Dr. Barnes stayed quiet, as if allowing that revelation to settle inside me as I finished with Mercy. When the task was complete, I gently gripped Mercy’s halter and smooched his nose. I had never done that before, but it felt right. He was sort of my savior. Or one of them, at least.

“If you were Mercy’s mirror of the world, what would he see through your eyes?”

Well, if that wasn’t a profound question, I didn’t know what was. I grew very still as I studied the horse in front of me, who was trusting me enough not to hurt him.

“He would see that…sometimes painful stuff happens that makes you ache all over, even down to your bones,” I replied, my eyes suddenly growing misty. “But with time it’ll feel better. You just have to find your way.”

“Can you help him find his way?” Dr. Barnes asked.

“What do you mean?” My voice came out raw with emotion.

“Well, he’s been groomed by you several times now, and that’s felt good and safe. But maybe he’s ready to take the next step.”

My stomach dipped as much with fear as wariness. “What’s the next step?”

“Definitely not you riding him, so I want you to relax. I saw how you tensed up,” she said, and I chuckled because it was true. “But horses like exercise and company. It’s what keeps them moving in a pasture.”

I held my breath and waited. Did she want me to go out to the pasture with him?

“How about you walk him around the paddock?”

I glanced over my shoulder at the oval-shaped enclosure. “I’d like that.”

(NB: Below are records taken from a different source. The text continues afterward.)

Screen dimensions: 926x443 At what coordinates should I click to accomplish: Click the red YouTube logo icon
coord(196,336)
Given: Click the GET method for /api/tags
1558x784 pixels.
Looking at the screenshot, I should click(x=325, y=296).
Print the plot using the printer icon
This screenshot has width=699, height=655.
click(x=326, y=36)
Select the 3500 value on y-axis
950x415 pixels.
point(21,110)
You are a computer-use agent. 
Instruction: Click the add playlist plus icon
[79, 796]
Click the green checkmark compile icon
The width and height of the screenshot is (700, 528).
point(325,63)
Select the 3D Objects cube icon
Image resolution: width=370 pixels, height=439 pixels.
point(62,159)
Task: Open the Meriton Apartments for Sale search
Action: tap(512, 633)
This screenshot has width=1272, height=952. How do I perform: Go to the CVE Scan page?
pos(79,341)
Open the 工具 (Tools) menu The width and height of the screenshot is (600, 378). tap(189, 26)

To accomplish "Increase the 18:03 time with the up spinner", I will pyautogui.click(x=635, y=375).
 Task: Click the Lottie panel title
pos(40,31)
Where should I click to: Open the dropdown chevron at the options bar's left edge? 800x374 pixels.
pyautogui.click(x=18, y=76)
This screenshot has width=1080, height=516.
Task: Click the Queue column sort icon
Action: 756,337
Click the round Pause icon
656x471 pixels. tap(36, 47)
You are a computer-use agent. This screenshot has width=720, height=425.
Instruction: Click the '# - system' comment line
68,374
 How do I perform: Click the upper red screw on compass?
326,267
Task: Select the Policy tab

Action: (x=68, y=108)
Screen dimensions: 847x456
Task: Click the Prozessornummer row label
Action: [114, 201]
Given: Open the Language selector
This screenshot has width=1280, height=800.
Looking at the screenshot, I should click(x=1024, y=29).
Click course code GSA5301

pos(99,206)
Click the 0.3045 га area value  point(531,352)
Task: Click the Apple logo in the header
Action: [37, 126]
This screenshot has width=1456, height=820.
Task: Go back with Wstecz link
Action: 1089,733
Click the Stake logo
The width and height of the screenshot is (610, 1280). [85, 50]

“Great. First you need to untie him,” she said, joining me near the fence. “Stand to the left side of him and grab the rope with your dominant hand.”

I did as she instructed, my hands trembling.

“Now it’s just you and Mercy.” She stepped back. “Use your instincts to guide him.”

It took me a minute to work up the courage. In a lot of ways, Mercy was just like me. He only wanted gentle hands—okay, maybe a firm hand sometimes too. I willed away the heat from my cheeks.

“C’mon, boy.” When I stepped forward, I thought he was going to resist, but he didn’t. We walked side by side, staying in tune with one another as we went around the curves.

“That’s it. You’re doing great,” Dr. Barnes said as I lost myself in leading him. It felt exhilarating, even though it was only a stupid walk around a paddock.

After our third time, I led him back toward the fence, where Dr. Barnes helped me tie him up again. I couldn’t keep the grin off my face, just like those couple of times I’d watched Ainsley from afar in her sessions. It was a feeling of accomplishment, sure. But also something way bigger—deeper—than that.

I sobered as I considered asking a question that had been bugging me for days.

“What will happen to Mercy after I’m gone? I mean, I know he’s in a safe place. I just wondered—”

“You helped lay the groundwork for him to trust others.” She patted my shoulder. “You’ll always have a special bond.”

That didn’t sit right with me, I decided, after we ended our session and I walked back to work at the silo. I almost wished I hadn’t started anything with Mercy in the first place because I realized now how much I would miss him. Kerry too.